While the term ‘big data’ may feel old to us now, the concept remains relatively new. Hadoop helped popularize and simplify this analytical use of data in 2010, and since then the technology and techniques involved have developed at a break-neck speed.
Hadoop’s project was massively powerful and scalable, offering the ability to safely store and manipulate large amounts of data with commodity hardware. As such, a large community formed to develop Hadoop.
Hardware has since dwindled in popularity, and commodity hardware has similarly fallen by the wayside. Cloud, compute and storage are instead purchasable on demand, and analytics is a service to be bought by the hour.
So, what’s happened to Hadoop? Why have so many companies abandoned their on-premise Hadoop installation in favor of the cloud? And does Hadoop have a place in the cloud?
The pre-cloud beginning
Hadoop’s origins can be traced to the Apache Nutch project – an open-source web crawler developed in the early 2000s by the same Software Foundation that pioneered open-source software.
The project’s web crawler, developed to index the web, was struggling to parallelize.
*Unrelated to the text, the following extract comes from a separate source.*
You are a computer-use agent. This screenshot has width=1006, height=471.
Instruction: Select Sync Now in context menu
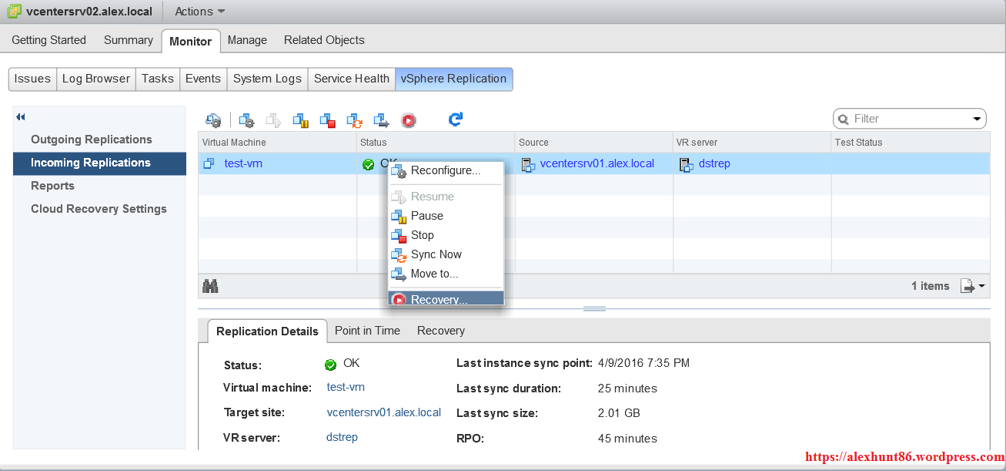(436, 254)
Nutch worked well on one machine, but the task of handling millions of web pages - “web-scale” - seemed an overwhelming task.
This was set to change with the release of Google’s 2004 paper, titled “MapReduce: Simplified Data Processing on Large Clusters.” Detailing how the company indexed the rapidly-growing volume of content on the web by spreading the workload across large clusters of commodity servers, Google’s paper provided the perfect solution to Nutch’s problems.
By July 2005, Nutch’s core team had integrated MapReduce into Nutch. Shortly after, the novel filesystem and MapReduce software was spun into its own project called Hadoop – famously named after the toy elephant that belonged to the project lead’s son.
When Yahoo! used Hadoop to replace its search backend system in 2006, the project quickly accelerated. Following adoption by Facebook, Twitter and LinkedIn, Hadoop quickly became the de facto way to work with web-scale data.
Hadoop’s technology was revolutionary at the time. Storing large amounts of structured data had previously been difficult and expensive, but Hadoop reduced the burden of data storage. Organizations that had formerly discarded all data excluding that deemed most valuable now found it cost-effective to store lots – or “big” amounts – of data.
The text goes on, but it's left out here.